Currently working on a regression problem, I'm facing some issues in the performance of models. In order to have 'maybe' a better performance, I've some outliers that I'd like to remove.
Problem: Remove outliers from a dataframe containing different types.
The DF looks like:
df.dtypes
CONTRACT_TYPE object
CONTRACT_COC object
ORIGINATION_DATE datetime64[ns]
MATURITY_DATE datetime64[ns]
ORIGINAL_TERM float64
REMAINING_TERM int64
INTEREST_RATE_INTERNAL float64
INTEREST_RATE_FUNDING float64
However, after trying this code as shown bellow, without success and even the zscore, I'm asking some help.
# Computing IQR
Q1 = df.quantile(0.25)
Q3 = df.quantile(0.75)
IQR = Q3 - Q1
df_out = df[~((df < (Q1 - 1.5 * IQR)) |(df > (Q3 + 1.5 * IQR))).any(axis=1)]
To summarize, I'd like to see in the plots (scatter, boxplot) a more 'normal' distribution without or with the less of outliers.
Please, do not hesitate if you need more information.
First of all, I assume that your data distribution is Normal. Here is a great strategy for removing outliers.
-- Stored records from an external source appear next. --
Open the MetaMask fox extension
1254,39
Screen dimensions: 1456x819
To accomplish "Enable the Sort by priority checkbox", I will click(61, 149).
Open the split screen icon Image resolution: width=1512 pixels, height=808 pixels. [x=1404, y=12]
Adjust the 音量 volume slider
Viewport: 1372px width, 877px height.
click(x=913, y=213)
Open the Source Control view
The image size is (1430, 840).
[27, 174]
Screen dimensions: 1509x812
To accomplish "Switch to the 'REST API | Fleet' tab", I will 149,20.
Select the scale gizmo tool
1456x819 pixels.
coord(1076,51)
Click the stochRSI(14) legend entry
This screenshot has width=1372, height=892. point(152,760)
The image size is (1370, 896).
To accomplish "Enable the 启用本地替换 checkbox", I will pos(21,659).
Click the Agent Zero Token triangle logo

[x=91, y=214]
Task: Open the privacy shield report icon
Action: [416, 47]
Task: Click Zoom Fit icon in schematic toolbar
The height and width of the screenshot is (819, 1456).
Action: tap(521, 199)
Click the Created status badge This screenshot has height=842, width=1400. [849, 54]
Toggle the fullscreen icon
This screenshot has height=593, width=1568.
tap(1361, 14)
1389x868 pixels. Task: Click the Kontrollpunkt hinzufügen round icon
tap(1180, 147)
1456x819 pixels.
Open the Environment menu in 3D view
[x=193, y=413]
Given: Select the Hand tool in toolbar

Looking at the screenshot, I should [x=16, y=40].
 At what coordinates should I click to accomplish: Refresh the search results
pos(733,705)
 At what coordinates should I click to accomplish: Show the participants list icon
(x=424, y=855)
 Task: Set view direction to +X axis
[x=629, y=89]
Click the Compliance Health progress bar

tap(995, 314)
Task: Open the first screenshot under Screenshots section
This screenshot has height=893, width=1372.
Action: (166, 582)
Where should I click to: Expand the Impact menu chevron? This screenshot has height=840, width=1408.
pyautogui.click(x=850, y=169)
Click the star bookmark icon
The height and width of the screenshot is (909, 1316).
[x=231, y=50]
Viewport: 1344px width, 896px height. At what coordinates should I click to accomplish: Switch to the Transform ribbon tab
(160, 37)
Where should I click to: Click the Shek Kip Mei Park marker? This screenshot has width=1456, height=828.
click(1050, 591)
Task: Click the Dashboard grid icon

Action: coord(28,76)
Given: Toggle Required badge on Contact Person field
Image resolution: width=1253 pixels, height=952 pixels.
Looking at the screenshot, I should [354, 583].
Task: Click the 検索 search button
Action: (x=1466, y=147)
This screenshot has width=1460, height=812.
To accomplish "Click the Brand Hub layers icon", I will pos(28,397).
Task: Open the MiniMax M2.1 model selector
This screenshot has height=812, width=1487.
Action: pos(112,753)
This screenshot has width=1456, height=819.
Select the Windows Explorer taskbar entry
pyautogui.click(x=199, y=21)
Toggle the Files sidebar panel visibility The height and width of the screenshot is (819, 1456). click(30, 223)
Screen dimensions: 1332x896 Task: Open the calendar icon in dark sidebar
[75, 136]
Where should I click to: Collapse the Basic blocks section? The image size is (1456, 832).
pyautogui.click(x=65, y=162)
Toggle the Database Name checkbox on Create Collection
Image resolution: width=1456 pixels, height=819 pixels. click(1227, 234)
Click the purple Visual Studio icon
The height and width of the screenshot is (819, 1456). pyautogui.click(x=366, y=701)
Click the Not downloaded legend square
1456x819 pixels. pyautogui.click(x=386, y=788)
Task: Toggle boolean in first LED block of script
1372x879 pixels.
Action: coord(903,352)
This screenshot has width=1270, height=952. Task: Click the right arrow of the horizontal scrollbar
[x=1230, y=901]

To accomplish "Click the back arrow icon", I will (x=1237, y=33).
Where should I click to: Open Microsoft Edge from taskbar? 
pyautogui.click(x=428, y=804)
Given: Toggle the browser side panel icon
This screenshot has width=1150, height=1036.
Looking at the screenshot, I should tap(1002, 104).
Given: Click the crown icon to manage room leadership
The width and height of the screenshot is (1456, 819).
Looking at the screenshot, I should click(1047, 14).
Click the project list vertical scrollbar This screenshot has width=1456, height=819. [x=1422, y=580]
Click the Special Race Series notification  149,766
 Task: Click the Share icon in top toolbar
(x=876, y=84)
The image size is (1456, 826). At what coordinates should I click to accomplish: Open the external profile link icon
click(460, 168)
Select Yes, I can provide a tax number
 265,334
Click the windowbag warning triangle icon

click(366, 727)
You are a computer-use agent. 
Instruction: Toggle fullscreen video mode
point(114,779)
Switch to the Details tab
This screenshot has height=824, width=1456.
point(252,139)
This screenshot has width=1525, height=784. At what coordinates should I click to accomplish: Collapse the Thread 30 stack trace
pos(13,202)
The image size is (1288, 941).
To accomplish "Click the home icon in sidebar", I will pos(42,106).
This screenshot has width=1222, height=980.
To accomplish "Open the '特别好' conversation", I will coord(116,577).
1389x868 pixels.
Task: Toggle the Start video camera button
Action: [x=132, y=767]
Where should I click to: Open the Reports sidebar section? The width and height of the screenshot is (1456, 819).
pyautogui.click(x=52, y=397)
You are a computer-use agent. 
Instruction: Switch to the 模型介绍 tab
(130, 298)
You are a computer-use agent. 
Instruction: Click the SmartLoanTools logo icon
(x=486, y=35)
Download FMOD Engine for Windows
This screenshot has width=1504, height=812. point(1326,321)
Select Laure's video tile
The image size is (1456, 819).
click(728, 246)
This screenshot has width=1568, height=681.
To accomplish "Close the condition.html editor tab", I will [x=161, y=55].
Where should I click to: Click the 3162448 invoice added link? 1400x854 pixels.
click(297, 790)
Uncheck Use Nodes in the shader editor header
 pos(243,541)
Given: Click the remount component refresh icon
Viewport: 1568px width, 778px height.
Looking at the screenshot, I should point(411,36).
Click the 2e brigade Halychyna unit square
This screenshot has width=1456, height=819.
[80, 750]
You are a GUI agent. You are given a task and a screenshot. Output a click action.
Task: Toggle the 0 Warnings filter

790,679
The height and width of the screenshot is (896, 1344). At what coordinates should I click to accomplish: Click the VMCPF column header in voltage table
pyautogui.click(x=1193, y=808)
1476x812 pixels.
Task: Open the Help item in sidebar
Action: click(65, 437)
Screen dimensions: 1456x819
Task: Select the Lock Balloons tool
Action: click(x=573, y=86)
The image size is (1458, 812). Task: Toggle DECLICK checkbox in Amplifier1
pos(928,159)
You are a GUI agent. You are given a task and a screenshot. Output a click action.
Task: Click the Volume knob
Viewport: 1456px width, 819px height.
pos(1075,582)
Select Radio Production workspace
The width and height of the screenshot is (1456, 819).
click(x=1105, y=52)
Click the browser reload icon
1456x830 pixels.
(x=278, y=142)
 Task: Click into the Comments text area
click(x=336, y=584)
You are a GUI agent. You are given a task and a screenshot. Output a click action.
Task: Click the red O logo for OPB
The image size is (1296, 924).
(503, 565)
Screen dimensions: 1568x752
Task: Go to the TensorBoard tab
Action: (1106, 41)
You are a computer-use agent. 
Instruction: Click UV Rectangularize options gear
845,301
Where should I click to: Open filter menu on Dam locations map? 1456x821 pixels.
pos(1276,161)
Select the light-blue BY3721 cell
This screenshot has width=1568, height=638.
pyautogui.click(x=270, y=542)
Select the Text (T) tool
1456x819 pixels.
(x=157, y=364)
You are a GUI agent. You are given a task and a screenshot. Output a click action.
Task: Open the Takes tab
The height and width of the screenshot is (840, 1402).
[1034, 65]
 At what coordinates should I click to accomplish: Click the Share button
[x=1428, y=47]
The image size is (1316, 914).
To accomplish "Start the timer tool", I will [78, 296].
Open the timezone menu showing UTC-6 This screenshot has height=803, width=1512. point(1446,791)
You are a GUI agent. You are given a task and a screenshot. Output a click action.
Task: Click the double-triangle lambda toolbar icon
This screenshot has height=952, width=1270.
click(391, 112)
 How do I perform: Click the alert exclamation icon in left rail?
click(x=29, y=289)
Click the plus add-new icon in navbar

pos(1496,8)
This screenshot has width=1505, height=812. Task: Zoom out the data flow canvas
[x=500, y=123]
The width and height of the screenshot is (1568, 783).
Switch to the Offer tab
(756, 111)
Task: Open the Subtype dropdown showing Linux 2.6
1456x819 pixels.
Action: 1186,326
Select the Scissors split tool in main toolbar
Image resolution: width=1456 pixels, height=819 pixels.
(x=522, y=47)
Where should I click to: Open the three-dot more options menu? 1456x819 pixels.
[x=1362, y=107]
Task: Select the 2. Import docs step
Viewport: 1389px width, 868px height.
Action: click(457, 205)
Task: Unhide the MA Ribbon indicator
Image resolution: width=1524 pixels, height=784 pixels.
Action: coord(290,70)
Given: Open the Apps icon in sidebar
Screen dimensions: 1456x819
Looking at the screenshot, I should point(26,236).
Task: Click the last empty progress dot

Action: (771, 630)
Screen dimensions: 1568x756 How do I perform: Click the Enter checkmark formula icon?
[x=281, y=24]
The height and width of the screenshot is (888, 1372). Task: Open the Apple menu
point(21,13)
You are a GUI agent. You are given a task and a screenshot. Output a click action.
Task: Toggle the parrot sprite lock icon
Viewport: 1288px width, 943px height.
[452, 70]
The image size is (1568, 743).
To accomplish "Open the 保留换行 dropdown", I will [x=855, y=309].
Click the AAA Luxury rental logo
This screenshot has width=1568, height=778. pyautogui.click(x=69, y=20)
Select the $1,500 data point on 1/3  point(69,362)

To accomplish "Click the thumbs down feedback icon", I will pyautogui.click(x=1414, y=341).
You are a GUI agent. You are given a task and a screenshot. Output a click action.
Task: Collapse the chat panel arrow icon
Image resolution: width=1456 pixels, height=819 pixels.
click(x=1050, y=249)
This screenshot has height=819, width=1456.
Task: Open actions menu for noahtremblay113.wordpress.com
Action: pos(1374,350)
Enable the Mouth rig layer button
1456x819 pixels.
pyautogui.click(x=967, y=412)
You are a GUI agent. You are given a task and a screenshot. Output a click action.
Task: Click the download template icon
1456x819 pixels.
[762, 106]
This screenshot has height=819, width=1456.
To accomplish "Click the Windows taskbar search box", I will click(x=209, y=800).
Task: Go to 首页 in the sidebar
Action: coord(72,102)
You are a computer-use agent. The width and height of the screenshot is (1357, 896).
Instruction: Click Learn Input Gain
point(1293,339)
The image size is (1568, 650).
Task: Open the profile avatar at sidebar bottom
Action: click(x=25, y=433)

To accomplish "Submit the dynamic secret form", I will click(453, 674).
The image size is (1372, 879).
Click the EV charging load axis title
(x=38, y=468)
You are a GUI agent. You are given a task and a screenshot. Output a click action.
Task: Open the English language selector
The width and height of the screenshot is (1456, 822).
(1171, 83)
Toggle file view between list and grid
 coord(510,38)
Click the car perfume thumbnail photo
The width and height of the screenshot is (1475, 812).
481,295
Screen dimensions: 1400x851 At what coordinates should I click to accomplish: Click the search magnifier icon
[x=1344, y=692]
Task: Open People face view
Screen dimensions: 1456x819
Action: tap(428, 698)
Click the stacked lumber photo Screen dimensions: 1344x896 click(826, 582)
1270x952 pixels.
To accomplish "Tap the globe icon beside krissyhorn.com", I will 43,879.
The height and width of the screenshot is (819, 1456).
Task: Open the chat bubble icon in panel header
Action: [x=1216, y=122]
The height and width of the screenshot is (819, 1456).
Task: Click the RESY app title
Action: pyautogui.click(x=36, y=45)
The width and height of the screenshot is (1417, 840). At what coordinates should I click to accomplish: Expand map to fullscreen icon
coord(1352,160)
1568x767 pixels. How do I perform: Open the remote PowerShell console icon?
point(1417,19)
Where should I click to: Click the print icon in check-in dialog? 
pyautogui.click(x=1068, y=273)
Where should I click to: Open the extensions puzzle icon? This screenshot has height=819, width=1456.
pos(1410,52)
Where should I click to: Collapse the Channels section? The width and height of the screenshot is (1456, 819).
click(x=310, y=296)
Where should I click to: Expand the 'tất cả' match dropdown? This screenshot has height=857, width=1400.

Use sklearn.preprocessing.StandardScaler on your Dataframe. It standardize features by removing the mean and scaling to unit variance. The implementation is as easy as follows;
# Declare Sklearn standard_scaler
standard_scaler = StandardScaler(copy=True, with_mean=True, with_std=True)
# Fitting
standard_scaler.fit(x_train_df)
# Transforming
x_train_normal_scaled_df = standard_scaler.transform(x_train_df)
# Fitting and Transforming together
x_train_normal_scaled_df = x_scaler_lev1.fit_transform(x_train_df)
# Inverting the transformed data back.
x_train_df = standard_scaler.inverse_transform()
print(x_train_normal_scaled_df.describe())
x_train_normal_scaled_df.plot()
You should find out how much of your data is outlier. Empirical Rule of Normal Distribution can help here.
Experimentally, I always choose the data in the range of 3 times of standard deviation as my main data and out of this range would be the outlier. Normal distribution would guarantee that the main data have about 99.73% of information.